**SUPPLIED TEXT:**
---

Moreover, the government needs to establish if we have the necessary structures to manage the oil revenues. For example the Norwegian government has a very well-run sovereign wealth fund that effectively managed oil revenues to benefit future generations as well as crucially, to also 'inoculate' the local economy from currency over-valuation from an influx of dollar revenues. This was the cause of the so-called 'Dutch disease' phenomenon among many oil producers (Nigeria being a prime example) where an influx of dollars in the local economy led to overvalued local currencies that effectively biased imports vs. local production. Nigeria is a net food importer to this day.
Additionally, the government would need to develop value-added industries around oil, from refining, to downstream industries such as petrochemicals, and not just export unrefined crude (only to import refined products at significant cost — to wit, see Nigeria). Given South Sudan and Uganda also have oil, the cost of building refining capacity in Kenya could be spread over greater production and make this more viable than it otherwise would be.
While the government needs macro policies to ensure we achieve optimal gains from oil revenues, it needs to be cautious that Kenya does not end up negating agriculture or tourism and must also focus on intergenerational wealth distribution. Agriculture and tourism policies could be enhanced as a direct result of increased revenues. The agricultural sector requires more coordinated and focused government support to develop self-sufficiency and surplus at a national level, and to maximize value from agricultural output. Despite the global accolades of Kenya as a preferred tourist destination in Africa, the tourism industry has yet to optimize its potential. It is highly likely that with more structured government funded programs in the sector, the number of tourists visiting the country would exceed the current two million mark and worrisome incidences, such as the inability to host 6,000 visitors during the 2004 Global Aids Conference in Nairobi, would be allayed.
So, what would be a likely scenario in order to bring change in the above-mentioned sectors? A review and enhancement of existing policies and development of new strategic, long-term focused policies that foster wealth distribution and consider the country’s geographical stratification would be a great start. Targeted funding in the following areas would also be central to driving change: first, infrastructure development to support transport, communication, and irrigation on a national scale; second, broad financial incentives, which would include lower interest rates and tax incentives within the sectors; third, preferential land use, allocation, and easy access; and ultimately, local and global market linkages for optimal economic returns.
As Kenyans bask in indefensible delight because their beloved nation struck black gold, it is vital that political tactics that undermine scalable economic development and positive social mobility of marginalized Kenyans be laid to rest. Strong and strategic policies and public-private alliances should be reinforced and new ones forged as we contemplate what striking black gold really means for the nation. To conclude and ask the million-dollar question, who within the political realm has mapped out an all-inclusive strategy to Kenya’s economic, political and social issues? Are we still looking at egocentric-based politics? Kenyan citizens shall go to the polls soon and decide.
The views expressed in this article are the author's own and do not necessarily reflect Fair Observer’s editorial policy.

---

**QUESTIONS TO ANSWER:**
a: Using the Kenya oil article, decide whether each statement agrees with it: (i) Nigeria exports more food than it imports; (ii) South Sudan and Uganda also have oil; (iii) the number of tourists visiting Kenya has passed three million. Answer yes or no for each, quoting the deciding words.
b: According to the Kenya oil article, why could building refining capacity in Kenya be more viable than it otherwise would be? Answer in one to three sentences.
c: Rewrite the part of the Kenya oil article starting with "As Kenyans bask" and going on through "Observer’s editorial policy.", changing "black gold" to "crude oil".

**COLLECTED DATA:**
---

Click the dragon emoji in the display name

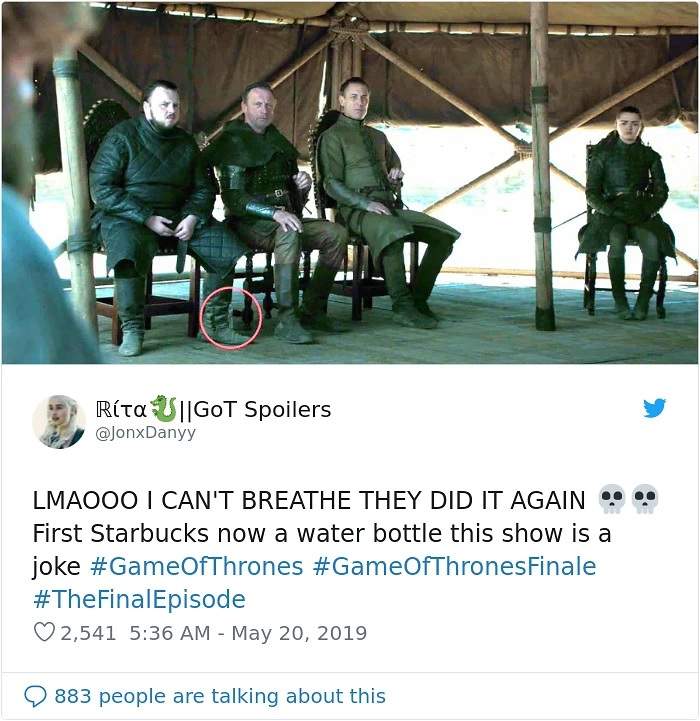click(x=163, y=408)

---

**TASK SOLUTIONS:**
a:
(i) No: "Nigeria is a net food importer to this day."
(ii) Yes: "Given South Sudan and Uganda also have oil"
(iii) No: "the number of tourists visiting the country would exceed the current two million mark"

b: South Sudan and Uganda also have oil. The cost of building refining capacity in Kenya could therefore be spread over greater production.

c:
As Kenyans bask in indefensible delight because their beloved nation struck crude oil, it is vital that political tactics that undermine scalable economic development and positive social mobility of marginalized Kenyans be laid to rest. Strong and strategic policies and public-private alliances should be reinforced and new ones forged as we contemplate what striking crude oil really means for the nation. To conclude and ask the million-dollar question, who within the political realm has mapped out an all-inclusive strategy to Kenya’s economic, political and social issues? Are we still looking at egocentric-based politics? Kenyan citizens shall go to the polls soon and decide.
The views expressed in this article are the author's own and do not necessarily reflect Fair Observer’s editorial policy.